Michael F. Jobling, Joni D. Mott, Monica T. Finnegan, Vladimir Jurukovski, Anna C. Erickson, Peter J. Walian, Scott E. Taylor, Steven Ledbetter, Catherine M. Lawrence, Daniel B. Rifkin, Mary Helen Barcellos-Hoff
Radiation Research 166 (6), 839-848, (1 December 2006) https://doi.org/10.1667/RR0695.1
Jobling, M. F., Mott, J. D., Finnegan, M. T., Jurukovski, V., Erickson, A. C., Walian, P. J., Taylor, S. E., Ledbetter, S., Lawrence, C. M., Rifkin, D. B. and Barcellos-Hoff, M. H. Isoform-Specific Activation of Latent Transforming Growth Factor β (LTGF-β) by Reactive Oxygen Species. Radiat. Res. 166, 839–848 (2006).
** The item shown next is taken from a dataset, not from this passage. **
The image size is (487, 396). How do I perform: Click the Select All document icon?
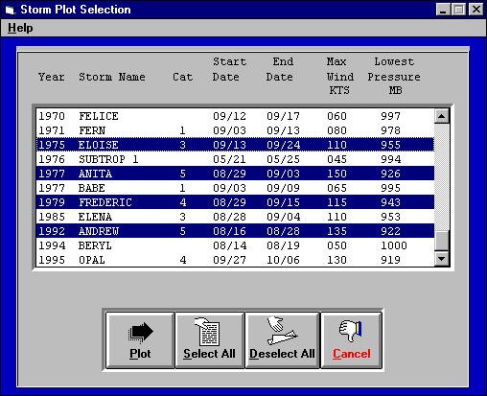point(207,332)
The three mammalian transforming growth factor β (TGF-β) isoforms are each secreted in a latent complex in which TGF-β homodimers are non-covalently associated with homodimers of their respective pro-peptide called the latency-associated peptide (LAP). Release of TGF-β from its LAP, called activation, is required for binding of TGF-β to cellular receptors, making extracellular activation a critical regulatory point for TGF-β bioavailability. Our previous work demonstrated that latent TGF-β1 (LTGF-β1) is efficiently activated by ionizing radiation in vivo and by reactive oxygen species (ROS) generated by Fenton chemistry in vitro. In the current study, we determined the specific ROS and protein target that render LTGF-β1 redox sensitive. First, we compared LTGF-β1, LTGF-β2 and LTGF-β3 to determine the generality of this mechanism of activation and found that redox-mediated activation is restricted to the LTGF-β1 isoform. Next, we used scavengers to determine that ROS activation was a function of OH· availability, confirming oxidation as the primary mechanism. To identify which partner of the LTGF-β1 complex was functionally modified, each was exposed to ROS and tested for the ability to form a latent complex. Exposure of TGF-β1 did not alter its ability to associate with LAP, but exposing LAP-β1 to ROS prohibited this phenomenon, while treatment of ROS-exposed LAP-β1 with a mild reducing agent restored its ability to neutralize TGF-β1 activity. Taken together, these results suggest that ROS-induced oxidation in LAP-β1 triggers a conformational change that releases TGF-β1. Using site-specific mutation, we identified a methionine residue at amino acid position 253 unique to LAP-β1 as critical to ROS-mediated activation. We propose that LTGF-β1 contains a redox switch centered at methionine 253, which allows LTGF-β1 to act uniquely as an extracellular sensor of oxidative stress in tissues.